CDN and static assets

Static assets are hosted on S3 (tomoda-assets-prod, tomoda-assets-dev) and fronted by CloudFront with Origin Access Control. The bucket has all public access blocked; only CloudFront can read it. ACM issues the TLS cert (validated via Cloudflare DNS), and cert-manager is not involved for this path. See infrastructure/aws/s3.tf and infrastructure/aws/cloudfront.tf.

Load balancer and ingress

The Traefik Service is annotated cloud.google.com/load-balancer-type: "External" (see k8s/envs/dev/sys/traefik/values.yaml), so GKE provisions a Google external L4 load balancer. All non-asset HTTPS traffic enters here, TLS terminates at Traefik using a letsencrypt-prod cert-manager ClusterIssuer, and Traefik routes by host header — see the Ingress in k8s/apps/tomoda/base/ingress.yaml and the prod overlay in k8s/apps/tomoda/overlays/prod/kustomization.yaml.

Application Pods

The backend and frontend Deployments live in k8s/apps/tomoda/base/. The dev overlay deploys into the tomoda namespace; the prod overlay deploys into the prod namespace and adds a PodDisruptionBudget (k8s/apps/tomoda/overlays/prod/pdb.yaml).
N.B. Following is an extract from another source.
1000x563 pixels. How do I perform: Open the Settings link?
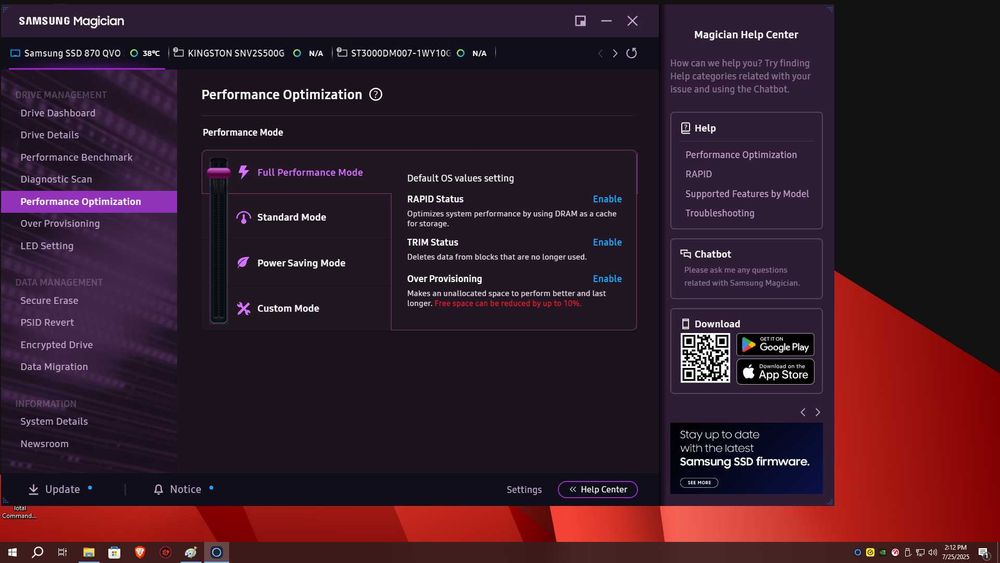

Images are pulled from Artifact Registry in asia-east1tomoda-dev-repo for dev and tomoda-prod-repo for prod.

Data plane (in-cluster)

All stateful services run inside the cluster in the data namespace:

  • Postgres is a CloudNativePG Cluster with the ghcr.io/cloudnative-pg/postgis:17-3.5 image — PostGIS is available out of the box. See k8s/envs/prod/middleware/postgres/manifests/cluster.yaml. Continuous WAL archiving and base backups go to GCS via Barman (Workload Identity binds the CNPG pod SA to the cnpg-backup-sa GCP SA, see infrastructure/gcp/backup.tf).
  • Redis is the Bitnami chart in standalone mode with auth disabled (in-cluster only). See k8s/envs/prod/middleware/redis/values.yaml.
  • Photon serves geocoding from a multilingual index it reads at startup from the GCS *-photon-index bucket — provisioned manually via the bootstrap doc (deliberately outside Terraform so the ~$500 planet index survives any terraform destroy). The photon-indexer CronJob that rebuilds the index is currently suspended; index rebuilds happen via scripts/photon-index-local.sh on a large VM until the in-cluster Nominatim is provisioned.

Secrets

Application secrets live in GCP Secret Manager (and a smaller set in AWS Secrets Manager). External Secrets Operator runs in-cluster and materializes them as native Secret objects via ExternalSecret and ClusterSecretStore resources. See examples wired into k8s/envs/prod/middleware/postgres/manifests/cluster.yaml and k8s/apps/tomoda/overlays/prod/external-secret.yaml.

GitOps control plane

ArgoCD is installed via Helm 7.7.13 in infrastructure/gcp/argocd.tf and exposed at argo-app.tomoda.life. SSO is handled by ArgoCD's bundled Dex with Google as the connector, restricted to the tomoda.life hosted domain. Two bootstrap Application manifests (k8s/envs/dev/bootstrap.yaml, k8s/envs/prod/bootstrap.yaml) seed an app-of-apps pattern that pulls in every other workload.

Why everything in-cluster

Postgres, Redis, and Photon could all be managed services. We chose in-cluster operators for cost, portability, and a single source of truth. The trade-offs are spelled out on the Decisions page.

Request paths in one sentence

  • Static asset: User → Cloudflare DNS → CloudFront → S3.
  • API call: User → Cloudflare DNS → GCP LB → Traefik → backend Pod → CNPG / Redis / Photon (all in-cluster).
  • Geocode: backend Pod → in-cluster Photon Service → Photon reads index from GCS at startup.